Australian wage growth has been pretty atrocious in recent years, falling to the lowest level on record in the 12 months to March this year.
At 1.79%, wages in the private sector went backward in real terms, failing to keep up with a lift in consumer price inflation of 2.1% over the same period. Public-sector workers fared a little better with their wages increasing by 2.33% from a year earlier.
In comparison to the giddying 4%-plus levels in the years before the financial crisis, it’s been nothing but one-way traffic ever since — lower.
However, salvation may be at hand.
Labour market conditions, whether measured by the Australian Bureau of Statistics (ABS) or the private-sector, have noticeably improved, seemingly laying the platform for higher wage growth in the future should labour market slack continue to reduce.
Like any market, when demand continually outstrips supply, it generally leads to higher wage pressures.
However, we’re still a long way off that point being reached yet, with labour market underemployment and underutilisation still remaining at elevated levels even with the strength in recent jobs data.
And throw in a lack of wage pressures in other advanced nations such as the US, UK and Japan — where labour market conditions are far tighter than Australia — and it’s little wonder why many think that any increase in wage growth, should it arrive, will be pretty tame at best.
While that’s creating plenty of uncertainty on the outlook for inflation and household spending, we may be about to get a sneak peek on what the future holds for wage increases across Australia should labour market conditions continue to strengthen.
As seen in the chart below from the National Australia Bank (NAB), New South Wales’ unemployment rate is currently just below the 5% level the Reserve Bank of Australia (RBA) thinks is required to spur wage pressures.
“New South Wales is arguably already close to full employment, with an unemployment rate of 4.8%,” says the NAB.
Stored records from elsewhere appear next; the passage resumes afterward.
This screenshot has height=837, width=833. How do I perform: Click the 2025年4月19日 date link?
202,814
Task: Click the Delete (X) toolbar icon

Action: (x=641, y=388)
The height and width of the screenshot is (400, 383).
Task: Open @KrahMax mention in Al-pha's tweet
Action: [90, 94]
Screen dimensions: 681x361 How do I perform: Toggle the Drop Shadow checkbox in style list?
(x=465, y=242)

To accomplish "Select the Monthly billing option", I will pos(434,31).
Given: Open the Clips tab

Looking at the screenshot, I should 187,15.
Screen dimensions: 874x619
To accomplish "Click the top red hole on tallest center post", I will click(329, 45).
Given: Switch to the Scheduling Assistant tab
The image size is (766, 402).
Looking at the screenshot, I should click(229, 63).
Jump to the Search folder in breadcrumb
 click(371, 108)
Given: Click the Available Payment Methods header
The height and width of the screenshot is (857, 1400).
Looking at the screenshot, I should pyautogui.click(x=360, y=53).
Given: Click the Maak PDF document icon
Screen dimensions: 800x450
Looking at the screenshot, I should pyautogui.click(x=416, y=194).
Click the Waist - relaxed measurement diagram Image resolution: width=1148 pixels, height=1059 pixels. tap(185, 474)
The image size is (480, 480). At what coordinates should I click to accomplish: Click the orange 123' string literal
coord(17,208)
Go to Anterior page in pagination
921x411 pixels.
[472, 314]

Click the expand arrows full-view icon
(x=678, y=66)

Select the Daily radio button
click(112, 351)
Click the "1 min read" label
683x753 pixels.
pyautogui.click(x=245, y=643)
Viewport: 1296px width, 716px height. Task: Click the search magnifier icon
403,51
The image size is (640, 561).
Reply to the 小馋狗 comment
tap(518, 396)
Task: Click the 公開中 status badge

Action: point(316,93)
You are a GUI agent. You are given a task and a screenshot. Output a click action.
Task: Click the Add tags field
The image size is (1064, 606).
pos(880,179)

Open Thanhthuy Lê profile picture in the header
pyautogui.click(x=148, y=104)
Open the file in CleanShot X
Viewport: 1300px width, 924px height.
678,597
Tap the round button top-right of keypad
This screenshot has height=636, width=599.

“Investors should therefore be watching developments in the state first for evidence as to the extent of any cyclical improvement in wage growth in the coming years.”
That provides a more than interesting tidbit before the release of Australia’s June quarter wage price index later this week, with New South Wales’ figure now likely to be zeroed in upon to gauge when, and by how much, wage growth could increase across Australia should unemployment levels continue to reduce.
It’s likely that it won’t only be workers in New South Wales who will be smiling should an acceleration take place, providing hope that the trend of ever-slowing wage growth may be coming to an end.
However, should no acceleration be seen, it will only help to fuel doubts as to how far labour market slack will need to diminish in order to stir wage pressures.
For the June quarter, economists expect that average hourly wage rates will increase by 0.5%, seeing the year-on-year growth remain steady at 1.9%.